There are not many who don’t get into a Monty Python classic or four. The movie, Yellowbeard (1983) features John Cleese in a characteristically subversive role of hilarity. The satirical comedy spoof based on the plot of the Blackbeard movie (1952, 2006) is a classic. Cleese plays Harvey “Blind” Pew saying at one point, “I maybe blind but I’ve got a cute earing,” to which Commander Clement (played by Eric Idle) says, “I’m not interested in your jewellery, cloth eyes.”
We know, of course, that the deprived-of-senses impaired person has the ability to compensate via the acuteness (not ‘a cute’) of the other senses. Blind Pew has special auditory powers yet his awkwardness of vocal delivery has Clement also in a blind spin as to his meaning—generating our raucous laughter, of course.
The spiritual bent is also around blindness. John Newton penned Amazing Grace to the lines of “I once was blind but now I see.” Spiritual blindness is a far more heinous ailment (and far more common) than that of physical blindness, yet it’s entirely curable. Newton was an ex-dastardly slave trader with 20,000 souls haunting him. His spiritual sight, however, gave him the powers of revelation—to a heart after God’s—and to the revelation of his sin-guilt. An impossible burden to bear without a gracious God girding the journey!
He saw not only his lamentable acts for what they were, but he saw the incredible mercy of God in the midst of his guilt and shame—further deepening his understanding of a God full of grace beyond his comprehension.
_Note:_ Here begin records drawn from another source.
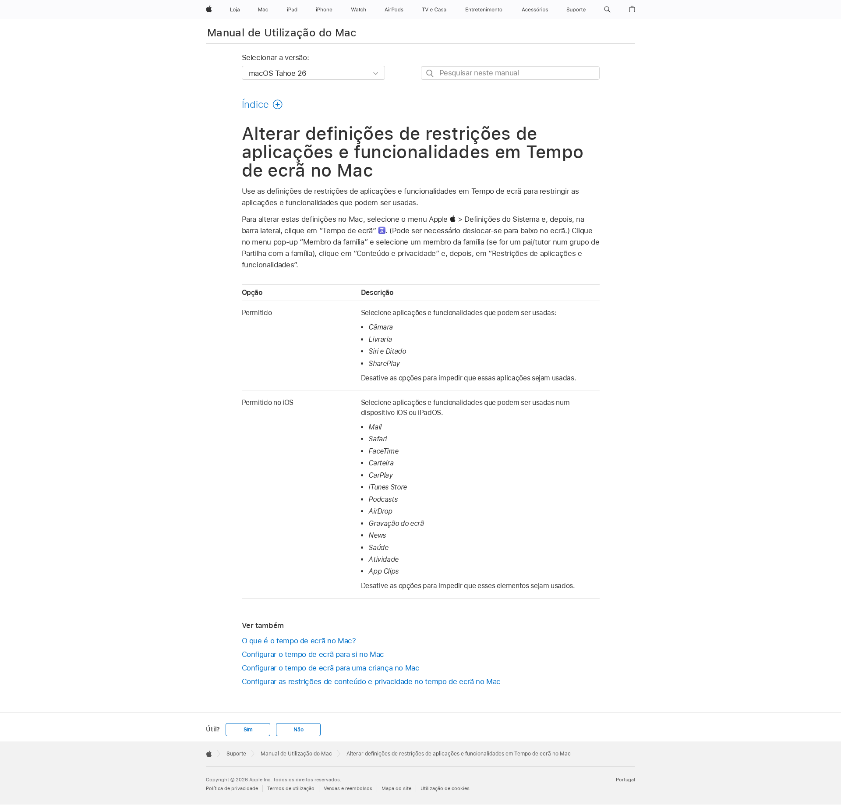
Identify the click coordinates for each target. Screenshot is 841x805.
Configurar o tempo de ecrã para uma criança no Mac (331, 667)
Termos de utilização (290, 788)
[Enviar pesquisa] (430, 73)
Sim (248, 730)
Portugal (625, 780)
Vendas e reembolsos (348, 788)
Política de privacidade (232, 788)
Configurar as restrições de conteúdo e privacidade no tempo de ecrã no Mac (371, 681)
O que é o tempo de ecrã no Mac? (299, 640)
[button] (607, 9)
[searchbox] (510, 73)
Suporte (236, 754)
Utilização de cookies (445, 788)
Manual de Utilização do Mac (282, 32)
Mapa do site (396, 788)
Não (298, 730)
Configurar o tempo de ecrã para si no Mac (313, 654)
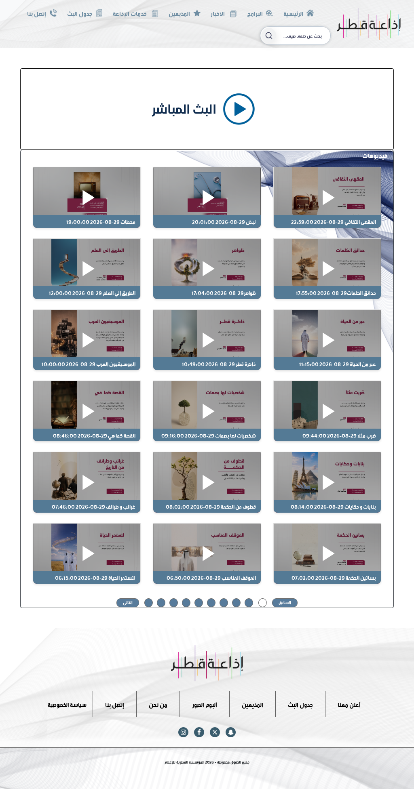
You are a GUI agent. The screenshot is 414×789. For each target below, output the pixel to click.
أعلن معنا (349, 704)
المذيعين (179, 13)
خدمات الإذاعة (130, 13)
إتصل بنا (36, 13)
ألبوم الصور (204, 704)
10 (148, 602)
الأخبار (218, 13)
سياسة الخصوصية (67, 704)
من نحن (158, 704)
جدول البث (79, 13)
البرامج (255, 13)
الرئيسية (293, 13)
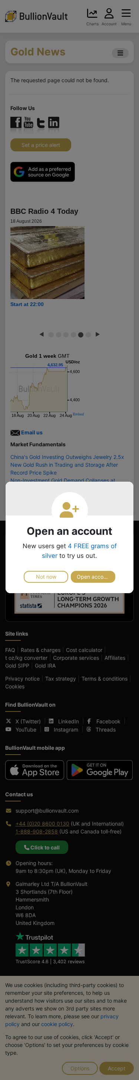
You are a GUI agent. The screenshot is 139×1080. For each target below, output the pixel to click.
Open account (94, 576)
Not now (46, 576)
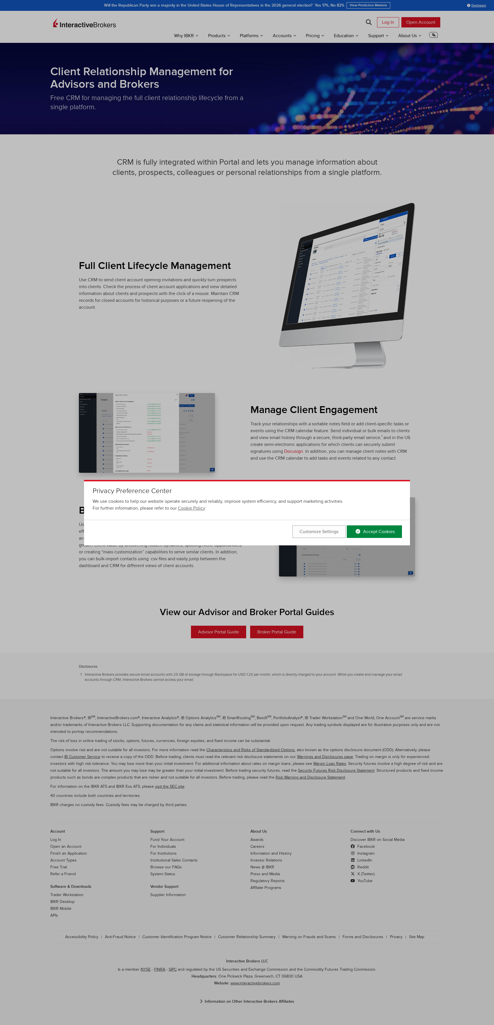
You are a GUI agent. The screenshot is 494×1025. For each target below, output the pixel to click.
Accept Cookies (378, 532)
Yet, Jesus and John the Baptist both came against the blind Pharisees who, whatever they saw, were never happy to view things past their own obvious spiritual blindness—piously alive to God, they were ironically most dead to his Spirit.
Like children sitting in a marketplace, says Jesus in Matthew 11:16-19, they heckled as if spoiled children, preferring the living to-be-Saviour, and those before him including John and the Prophets and the Law, to whistle Dixie, chasing their tales until the cows came home!
And the vast majority of people are like this. They’ll prefer the pathetic safety of their own irredeemable knowledge over the truth of life and the wisdom of Creation.
Those who do i.e. who choose spiritual blindness, whether ‘saved’ or not, only fool themselves. ‘Repent, for the kingdom of God is near,’ is, however, our constant spiritual marker of success with God.
Those who were blind but can now truly see will see themselves truly—sinners, saved by God for works according to his purposes—saved to love both God and humankind, and to continually surrender, walking humbly with their God (Micah 6:8) each day, relating closely with his Spirit.
Spiritual sight might be blindingly scary in some ways, but it’s an infinitely better life than the old excuse for living, which ironically wasn’t i.e. living. Spiritual sight is insight beyond the very superficial and linear first-view world. It is a dynamism that creates in us the ability to even begin to envisage eternity—too awesome a thought to even contemplate for the best part.